MLB News, Views, Stats, and Notes

November 10, 2021 Morning Edition: Red Sox News Roundup

This is your Red Sox Stats, News, Rumors, and Commentary Roundup for the Morning of November 10, 2021.

A Look at Red Sox Pitchers’ Vertical Movement on Pitches

Ryan Brasier

  • He features a Four Seam Fastball that is located and moves higher in the strike zone than most pitchers, it averages out to 8.2 inches of vertical movement.
  • He does not feature a changeup in his arsenal of pitches.

  • He features a curveball that is located and moves higher in the strike zone than most pitchers, it averages out to -6.5 inches.
  • He tends to get more relative sink and lower pitch placement on his slider than most pitchers as his vertical movement is -0.7 inches.
  • Garrett Whitlock

  • He tends to get more relative sink and lower pitch placement on his Four Seam Fastball than most pitchers as his vertical movement is 7.5 inches.
  • He tends to get more sink on his changeup than most pitchers as his vertical movement is 0.5 inches.
  • He does not feature a curveball or he does not throw it enough to qualify.
  • He tends to get more relative sink and lower pitch placement on his slider than most pitchers as his vertical movement is -0.9 inches.
  • Hirokazu Sawamura

  • He features a Four Seam Fastball that is located and moves higher in the strike zone than most pitchers, it averages out to 8.4 inches of vertical movement.
  • He does not feature a changeup in his arsenal of pitches.
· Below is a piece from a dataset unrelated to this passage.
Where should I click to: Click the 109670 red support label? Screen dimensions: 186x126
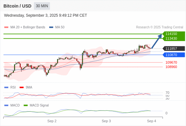pos(171,62)
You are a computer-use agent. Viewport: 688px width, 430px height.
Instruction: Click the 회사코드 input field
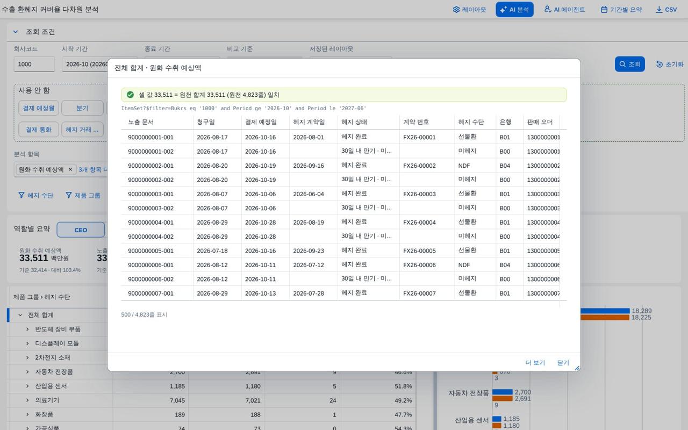[34, 64]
  • He does not feature a curveball or he does not throw it enough to qualify.
  • He features a slider that is located and moves higher in the strike zone than most pitchers, it averages out to 2.1 inches of vertical movement.
  • Chris Sale

  • He tends to get more relative sink and lower pitch placement on his Four Seam Fastball than most pitchers as his vertical movement is 6.0 inches.
  • He tends to get more sink on his changeup than most pitchers as his vertical movement is -0.2 inches.
  • He does not feature a curveball or he does not throw it enough to qualify.
  • He tends to get more relative sink and lower pitch placement on his slider than most pitchers as his vertical movement is -4.0 inches.
  • Darwinzon Hernandez

  • He tends to get more relative sink and lower pitch placement on his Four Seam Fastball than most pitchers as his vertical movement is 6.5 inches.
  • He does not feature a changeup in his arsenal of pitches.

  • He features a curveball that is located and moves higher in the strike zone than most pitchers, it averages out to -6.3 inches.
  • He tends to get more relative sink and lower pitch placement on his slider than most pitchers as his vertical movement is -1.3 inches.
  • Josh Taylor

  • He features a Four Seam Fastball that is located and moves higher in the strike zone than most pitchers, it averages out to 8.1 inches of vertical movement.
  • He does not feature a changeup in his arsenal of pitches.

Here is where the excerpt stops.